To help you get started we provide some additional files which are reverse indices of several types. These should come bundled with the core dataset.
- List of all track Echo Nest ID. The format is:
track id<SEP>song id<SEP>artist name<SEP>song title
(Careful, large to open in a web browser)
- List of all artist ID. The format is:
artist id<SEP>artist mbid<SEP>track id<SEP>artist name
The code to recreate that file is available here (and a faster version using the SQLite databases here).
- List of all unique artist terms (Echo Nest tags).
- List of all unique artist musicbrainz tags.
- List of the 515.576 tracks for which we have the year information, ordered by year.
- List of artists for which we know latitude and longitude.
- Summary file of the whole dataset, meaning same HDF5 format as regular files, it contains all metadata but no arrays like audio analysis, similar artists and tags.
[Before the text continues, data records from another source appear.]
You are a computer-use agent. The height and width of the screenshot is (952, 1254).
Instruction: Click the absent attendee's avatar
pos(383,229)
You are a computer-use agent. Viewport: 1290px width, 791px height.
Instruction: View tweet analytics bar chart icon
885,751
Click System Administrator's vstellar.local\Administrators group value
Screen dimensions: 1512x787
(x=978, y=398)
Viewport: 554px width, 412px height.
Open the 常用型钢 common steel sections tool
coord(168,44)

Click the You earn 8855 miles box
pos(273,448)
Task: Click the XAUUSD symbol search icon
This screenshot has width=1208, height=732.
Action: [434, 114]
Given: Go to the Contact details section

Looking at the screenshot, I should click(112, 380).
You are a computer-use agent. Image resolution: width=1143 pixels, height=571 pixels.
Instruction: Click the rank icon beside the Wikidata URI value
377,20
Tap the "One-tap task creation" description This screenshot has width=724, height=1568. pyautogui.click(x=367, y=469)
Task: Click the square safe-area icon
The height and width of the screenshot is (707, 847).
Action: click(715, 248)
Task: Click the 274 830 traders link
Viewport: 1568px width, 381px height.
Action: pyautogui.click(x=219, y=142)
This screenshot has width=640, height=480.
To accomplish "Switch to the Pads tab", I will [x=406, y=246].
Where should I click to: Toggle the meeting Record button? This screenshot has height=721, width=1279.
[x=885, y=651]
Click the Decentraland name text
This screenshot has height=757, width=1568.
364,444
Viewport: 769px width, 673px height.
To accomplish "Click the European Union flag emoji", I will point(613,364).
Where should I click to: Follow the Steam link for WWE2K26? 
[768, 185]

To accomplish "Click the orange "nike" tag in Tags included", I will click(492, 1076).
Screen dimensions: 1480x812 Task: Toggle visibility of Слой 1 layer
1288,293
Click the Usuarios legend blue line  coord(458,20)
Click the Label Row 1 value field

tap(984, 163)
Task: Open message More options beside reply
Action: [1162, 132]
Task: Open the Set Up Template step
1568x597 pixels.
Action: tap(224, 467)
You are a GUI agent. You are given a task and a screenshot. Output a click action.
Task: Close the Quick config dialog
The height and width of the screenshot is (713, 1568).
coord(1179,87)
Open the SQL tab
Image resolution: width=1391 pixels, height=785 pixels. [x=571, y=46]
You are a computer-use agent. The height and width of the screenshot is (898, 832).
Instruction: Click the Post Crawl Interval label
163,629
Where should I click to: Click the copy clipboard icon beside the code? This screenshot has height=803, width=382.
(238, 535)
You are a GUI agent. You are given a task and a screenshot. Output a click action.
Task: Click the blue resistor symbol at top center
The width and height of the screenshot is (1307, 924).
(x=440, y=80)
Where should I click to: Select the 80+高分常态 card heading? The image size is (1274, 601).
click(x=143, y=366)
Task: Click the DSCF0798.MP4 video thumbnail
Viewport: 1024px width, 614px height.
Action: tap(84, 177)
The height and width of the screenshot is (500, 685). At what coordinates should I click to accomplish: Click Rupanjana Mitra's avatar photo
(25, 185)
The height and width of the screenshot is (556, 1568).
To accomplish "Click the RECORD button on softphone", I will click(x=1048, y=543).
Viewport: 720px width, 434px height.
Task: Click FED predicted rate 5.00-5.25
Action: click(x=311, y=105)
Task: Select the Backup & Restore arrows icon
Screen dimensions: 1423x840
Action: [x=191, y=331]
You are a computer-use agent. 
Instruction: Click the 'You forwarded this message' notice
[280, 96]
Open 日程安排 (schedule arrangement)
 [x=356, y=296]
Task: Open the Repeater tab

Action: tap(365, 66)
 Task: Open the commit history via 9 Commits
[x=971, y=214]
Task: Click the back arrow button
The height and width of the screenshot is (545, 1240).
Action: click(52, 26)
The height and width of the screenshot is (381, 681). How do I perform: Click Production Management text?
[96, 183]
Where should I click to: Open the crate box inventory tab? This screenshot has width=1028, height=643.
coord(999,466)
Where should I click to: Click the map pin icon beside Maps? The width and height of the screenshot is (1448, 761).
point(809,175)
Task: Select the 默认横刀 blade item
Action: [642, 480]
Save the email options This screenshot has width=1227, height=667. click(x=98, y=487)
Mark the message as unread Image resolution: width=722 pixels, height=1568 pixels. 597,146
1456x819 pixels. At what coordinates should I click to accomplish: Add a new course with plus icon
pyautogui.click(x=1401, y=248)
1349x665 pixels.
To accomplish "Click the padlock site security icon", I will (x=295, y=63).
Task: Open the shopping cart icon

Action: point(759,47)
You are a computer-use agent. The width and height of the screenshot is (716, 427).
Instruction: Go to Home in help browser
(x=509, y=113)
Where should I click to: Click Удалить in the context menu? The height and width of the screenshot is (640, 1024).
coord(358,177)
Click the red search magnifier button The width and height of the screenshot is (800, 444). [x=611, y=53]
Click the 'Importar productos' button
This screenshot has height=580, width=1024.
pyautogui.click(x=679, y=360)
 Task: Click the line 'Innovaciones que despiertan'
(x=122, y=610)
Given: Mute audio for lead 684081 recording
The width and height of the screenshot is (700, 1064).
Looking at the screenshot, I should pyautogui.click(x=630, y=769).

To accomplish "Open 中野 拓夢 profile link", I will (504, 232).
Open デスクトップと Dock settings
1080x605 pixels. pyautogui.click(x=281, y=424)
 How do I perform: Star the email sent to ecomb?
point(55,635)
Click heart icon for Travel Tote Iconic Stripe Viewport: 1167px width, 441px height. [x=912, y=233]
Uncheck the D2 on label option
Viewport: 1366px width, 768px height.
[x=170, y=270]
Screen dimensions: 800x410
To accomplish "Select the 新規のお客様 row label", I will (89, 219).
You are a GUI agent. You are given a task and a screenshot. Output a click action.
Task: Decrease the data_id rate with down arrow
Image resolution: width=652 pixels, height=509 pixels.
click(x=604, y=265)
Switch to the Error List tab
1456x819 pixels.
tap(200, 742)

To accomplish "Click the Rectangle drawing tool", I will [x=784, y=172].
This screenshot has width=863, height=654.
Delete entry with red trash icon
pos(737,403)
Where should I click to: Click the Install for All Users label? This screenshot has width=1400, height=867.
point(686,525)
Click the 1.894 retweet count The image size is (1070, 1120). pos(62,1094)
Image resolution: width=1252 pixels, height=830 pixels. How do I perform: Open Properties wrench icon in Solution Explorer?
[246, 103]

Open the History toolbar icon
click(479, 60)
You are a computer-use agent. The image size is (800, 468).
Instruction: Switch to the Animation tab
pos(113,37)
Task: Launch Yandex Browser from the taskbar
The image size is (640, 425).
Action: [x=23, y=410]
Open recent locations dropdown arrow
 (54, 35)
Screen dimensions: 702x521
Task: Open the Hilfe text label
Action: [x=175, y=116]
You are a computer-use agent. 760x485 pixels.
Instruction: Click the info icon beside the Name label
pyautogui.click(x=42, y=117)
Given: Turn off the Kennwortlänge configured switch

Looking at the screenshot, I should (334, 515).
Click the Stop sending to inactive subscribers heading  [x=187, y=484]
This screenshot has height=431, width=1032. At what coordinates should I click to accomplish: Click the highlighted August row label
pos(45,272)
Only 300 Mb.
- SQLite database containing most metadata about each track (NEW VERSION 03/27/2011).
- SQLite database linking artist ID to the tags (Echo Nest and musicbrainz ones).
- SQLite database containing similarity among artists.
Subsets of the data will be available on the UCI Machine Learning Repository, we have one for the moment. It is an easy way to get some of the Million Song Dataset data in a simple text file format. Please give us feedback on what subsets you would want to see on the repository. Of course, it is not intended to replace the full dataset!
- uci 1: year prediction, features are timbre average and covariance of every song, target is the year. Note that the split train/test is now slightly different than the official one on github, but it should not affect the results in a major way.
Infobright ported most of the data in Relational Database format. Depending on what part of the data you need, this might be a good solution. Questions about this should be addressed directly to Infobright.